──────── Input ────────

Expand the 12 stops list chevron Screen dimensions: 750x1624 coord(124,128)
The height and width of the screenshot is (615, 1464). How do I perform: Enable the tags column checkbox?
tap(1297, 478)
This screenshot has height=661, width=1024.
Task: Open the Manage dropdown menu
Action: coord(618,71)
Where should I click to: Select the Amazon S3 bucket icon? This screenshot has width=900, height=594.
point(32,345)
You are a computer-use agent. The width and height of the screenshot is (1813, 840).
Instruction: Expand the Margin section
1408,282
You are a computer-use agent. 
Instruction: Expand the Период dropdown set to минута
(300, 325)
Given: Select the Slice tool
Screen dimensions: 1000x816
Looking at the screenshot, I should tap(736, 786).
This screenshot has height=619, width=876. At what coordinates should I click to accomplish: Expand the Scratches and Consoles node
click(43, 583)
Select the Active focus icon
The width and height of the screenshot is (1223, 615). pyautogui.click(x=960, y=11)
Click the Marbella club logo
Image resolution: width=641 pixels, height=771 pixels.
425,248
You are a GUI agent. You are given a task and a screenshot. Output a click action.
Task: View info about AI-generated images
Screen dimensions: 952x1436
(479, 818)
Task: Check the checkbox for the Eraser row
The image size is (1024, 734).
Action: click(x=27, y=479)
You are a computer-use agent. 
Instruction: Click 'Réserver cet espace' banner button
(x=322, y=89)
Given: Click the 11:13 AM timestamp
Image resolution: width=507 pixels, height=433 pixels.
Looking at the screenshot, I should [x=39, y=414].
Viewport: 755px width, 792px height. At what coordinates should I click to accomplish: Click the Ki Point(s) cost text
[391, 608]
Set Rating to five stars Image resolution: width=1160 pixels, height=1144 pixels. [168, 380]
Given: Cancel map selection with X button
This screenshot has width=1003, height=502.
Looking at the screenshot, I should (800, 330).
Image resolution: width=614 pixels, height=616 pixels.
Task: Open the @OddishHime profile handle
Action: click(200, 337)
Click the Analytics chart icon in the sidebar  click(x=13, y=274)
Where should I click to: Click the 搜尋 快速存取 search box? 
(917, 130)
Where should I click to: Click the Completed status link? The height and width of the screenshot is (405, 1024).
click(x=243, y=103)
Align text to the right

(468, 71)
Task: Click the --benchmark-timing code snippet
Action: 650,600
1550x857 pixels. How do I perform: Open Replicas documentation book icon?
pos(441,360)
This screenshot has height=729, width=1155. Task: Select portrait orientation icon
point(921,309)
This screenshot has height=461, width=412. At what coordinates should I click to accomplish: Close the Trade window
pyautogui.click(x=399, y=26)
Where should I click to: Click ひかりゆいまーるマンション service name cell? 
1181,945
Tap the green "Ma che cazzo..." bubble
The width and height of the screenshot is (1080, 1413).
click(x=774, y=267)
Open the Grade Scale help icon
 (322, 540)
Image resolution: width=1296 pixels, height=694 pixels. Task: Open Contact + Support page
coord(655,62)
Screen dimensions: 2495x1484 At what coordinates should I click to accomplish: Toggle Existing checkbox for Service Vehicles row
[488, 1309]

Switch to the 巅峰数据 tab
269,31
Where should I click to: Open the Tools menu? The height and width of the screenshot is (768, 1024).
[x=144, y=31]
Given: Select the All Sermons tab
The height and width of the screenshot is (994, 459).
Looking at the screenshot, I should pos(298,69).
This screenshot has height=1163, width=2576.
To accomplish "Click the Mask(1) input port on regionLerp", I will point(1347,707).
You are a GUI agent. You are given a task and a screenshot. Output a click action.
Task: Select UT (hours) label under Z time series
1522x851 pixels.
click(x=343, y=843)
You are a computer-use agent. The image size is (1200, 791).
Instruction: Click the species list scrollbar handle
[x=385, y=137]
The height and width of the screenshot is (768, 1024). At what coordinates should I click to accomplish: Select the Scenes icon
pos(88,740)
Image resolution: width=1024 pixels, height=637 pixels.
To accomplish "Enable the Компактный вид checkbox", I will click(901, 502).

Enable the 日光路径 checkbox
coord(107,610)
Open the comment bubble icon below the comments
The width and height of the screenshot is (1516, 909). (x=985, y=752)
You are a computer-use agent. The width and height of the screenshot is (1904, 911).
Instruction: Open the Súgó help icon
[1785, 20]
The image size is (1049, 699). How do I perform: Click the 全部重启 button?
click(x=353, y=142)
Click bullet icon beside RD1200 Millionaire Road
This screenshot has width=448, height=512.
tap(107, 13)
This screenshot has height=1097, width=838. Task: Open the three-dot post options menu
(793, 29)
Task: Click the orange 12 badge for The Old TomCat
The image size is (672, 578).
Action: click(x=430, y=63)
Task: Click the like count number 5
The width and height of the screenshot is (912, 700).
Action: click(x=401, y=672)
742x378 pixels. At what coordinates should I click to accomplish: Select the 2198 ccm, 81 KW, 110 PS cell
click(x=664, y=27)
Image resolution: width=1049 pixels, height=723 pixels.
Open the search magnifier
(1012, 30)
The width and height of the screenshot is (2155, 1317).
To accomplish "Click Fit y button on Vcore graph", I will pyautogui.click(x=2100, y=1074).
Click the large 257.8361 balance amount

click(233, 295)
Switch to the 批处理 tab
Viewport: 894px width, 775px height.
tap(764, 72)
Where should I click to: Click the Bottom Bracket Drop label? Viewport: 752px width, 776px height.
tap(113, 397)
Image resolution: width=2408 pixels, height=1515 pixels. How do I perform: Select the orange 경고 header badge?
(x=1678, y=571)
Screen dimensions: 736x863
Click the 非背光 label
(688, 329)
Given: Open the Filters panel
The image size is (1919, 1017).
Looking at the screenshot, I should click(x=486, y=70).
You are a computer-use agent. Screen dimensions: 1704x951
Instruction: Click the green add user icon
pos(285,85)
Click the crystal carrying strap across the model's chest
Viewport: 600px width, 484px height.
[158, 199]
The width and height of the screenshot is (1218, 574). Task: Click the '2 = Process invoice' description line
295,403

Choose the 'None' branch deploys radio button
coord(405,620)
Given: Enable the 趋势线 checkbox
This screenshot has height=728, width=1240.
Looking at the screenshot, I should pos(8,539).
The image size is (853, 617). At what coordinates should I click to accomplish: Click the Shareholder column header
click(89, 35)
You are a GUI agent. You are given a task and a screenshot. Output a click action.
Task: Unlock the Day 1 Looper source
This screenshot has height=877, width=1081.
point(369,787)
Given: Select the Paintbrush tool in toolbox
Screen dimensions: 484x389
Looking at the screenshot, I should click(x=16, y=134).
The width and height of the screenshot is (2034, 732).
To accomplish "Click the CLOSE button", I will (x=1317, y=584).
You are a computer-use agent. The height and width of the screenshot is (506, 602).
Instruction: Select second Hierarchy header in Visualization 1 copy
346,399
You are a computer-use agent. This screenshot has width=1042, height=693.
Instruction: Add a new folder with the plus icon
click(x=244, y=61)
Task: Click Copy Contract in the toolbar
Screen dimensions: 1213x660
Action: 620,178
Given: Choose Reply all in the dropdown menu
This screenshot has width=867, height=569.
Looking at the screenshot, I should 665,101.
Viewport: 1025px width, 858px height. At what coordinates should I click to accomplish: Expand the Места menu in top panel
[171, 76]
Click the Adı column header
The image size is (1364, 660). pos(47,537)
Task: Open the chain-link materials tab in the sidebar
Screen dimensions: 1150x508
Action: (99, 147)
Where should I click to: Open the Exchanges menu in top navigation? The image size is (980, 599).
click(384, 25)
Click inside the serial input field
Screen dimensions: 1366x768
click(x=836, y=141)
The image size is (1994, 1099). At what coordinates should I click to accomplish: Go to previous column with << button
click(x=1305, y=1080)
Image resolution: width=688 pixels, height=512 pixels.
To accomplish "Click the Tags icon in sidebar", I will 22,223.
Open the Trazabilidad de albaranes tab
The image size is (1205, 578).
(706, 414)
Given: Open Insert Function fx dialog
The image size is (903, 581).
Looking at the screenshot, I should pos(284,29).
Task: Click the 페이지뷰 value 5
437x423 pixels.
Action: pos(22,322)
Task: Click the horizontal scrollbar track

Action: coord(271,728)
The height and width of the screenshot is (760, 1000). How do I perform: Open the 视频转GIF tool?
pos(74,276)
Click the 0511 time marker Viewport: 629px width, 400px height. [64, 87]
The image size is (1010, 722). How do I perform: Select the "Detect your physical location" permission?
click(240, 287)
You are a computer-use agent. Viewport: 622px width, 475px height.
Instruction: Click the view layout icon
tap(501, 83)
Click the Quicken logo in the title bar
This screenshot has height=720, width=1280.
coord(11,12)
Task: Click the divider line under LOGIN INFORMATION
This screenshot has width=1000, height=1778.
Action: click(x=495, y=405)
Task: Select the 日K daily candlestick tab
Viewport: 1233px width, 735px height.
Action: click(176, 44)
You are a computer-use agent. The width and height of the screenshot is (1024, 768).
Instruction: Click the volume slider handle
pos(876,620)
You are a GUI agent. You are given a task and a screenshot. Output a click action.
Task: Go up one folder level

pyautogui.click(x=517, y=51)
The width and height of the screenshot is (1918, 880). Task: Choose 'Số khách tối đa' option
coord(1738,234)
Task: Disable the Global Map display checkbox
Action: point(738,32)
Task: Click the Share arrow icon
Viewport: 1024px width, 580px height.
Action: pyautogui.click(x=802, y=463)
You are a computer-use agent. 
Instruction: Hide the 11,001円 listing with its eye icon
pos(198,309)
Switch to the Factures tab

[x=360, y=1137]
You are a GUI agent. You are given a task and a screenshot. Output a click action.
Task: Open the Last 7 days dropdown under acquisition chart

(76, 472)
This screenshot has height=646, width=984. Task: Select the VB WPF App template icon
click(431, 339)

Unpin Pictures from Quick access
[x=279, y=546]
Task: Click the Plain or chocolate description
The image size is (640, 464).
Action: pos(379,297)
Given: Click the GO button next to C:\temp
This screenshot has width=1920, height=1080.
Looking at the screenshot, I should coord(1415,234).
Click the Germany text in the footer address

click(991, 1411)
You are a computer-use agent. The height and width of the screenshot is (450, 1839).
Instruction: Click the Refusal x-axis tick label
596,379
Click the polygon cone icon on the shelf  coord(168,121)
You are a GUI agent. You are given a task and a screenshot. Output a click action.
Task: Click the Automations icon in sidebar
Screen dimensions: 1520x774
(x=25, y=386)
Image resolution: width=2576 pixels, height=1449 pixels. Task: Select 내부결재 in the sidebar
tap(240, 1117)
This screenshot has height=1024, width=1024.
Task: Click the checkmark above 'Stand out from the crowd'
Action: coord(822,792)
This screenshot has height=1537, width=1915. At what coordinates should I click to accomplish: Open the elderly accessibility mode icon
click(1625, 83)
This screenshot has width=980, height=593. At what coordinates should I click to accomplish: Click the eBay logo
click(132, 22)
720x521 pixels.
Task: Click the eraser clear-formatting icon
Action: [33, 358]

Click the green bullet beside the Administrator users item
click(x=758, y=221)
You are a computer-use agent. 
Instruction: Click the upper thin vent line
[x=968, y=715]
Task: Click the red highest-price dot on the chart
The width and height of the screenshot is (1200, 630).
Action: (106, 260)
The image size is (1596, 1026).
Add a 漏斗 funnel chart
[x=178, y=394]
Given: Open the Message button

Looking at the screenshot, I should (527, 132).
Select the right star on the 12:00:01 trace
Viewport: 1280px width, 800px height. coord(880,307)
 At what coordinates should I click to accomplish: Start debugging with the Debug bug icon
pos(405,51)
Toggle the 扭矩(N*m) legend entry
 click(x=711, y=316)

────────

Exercise goal:
Please identify every line in the material above that contains the string "bullet" and copy each of those lines in full.

The result:
Click bullet icon beside RD1200 Millionaire Road
Click the green bullet beside the Administrator users item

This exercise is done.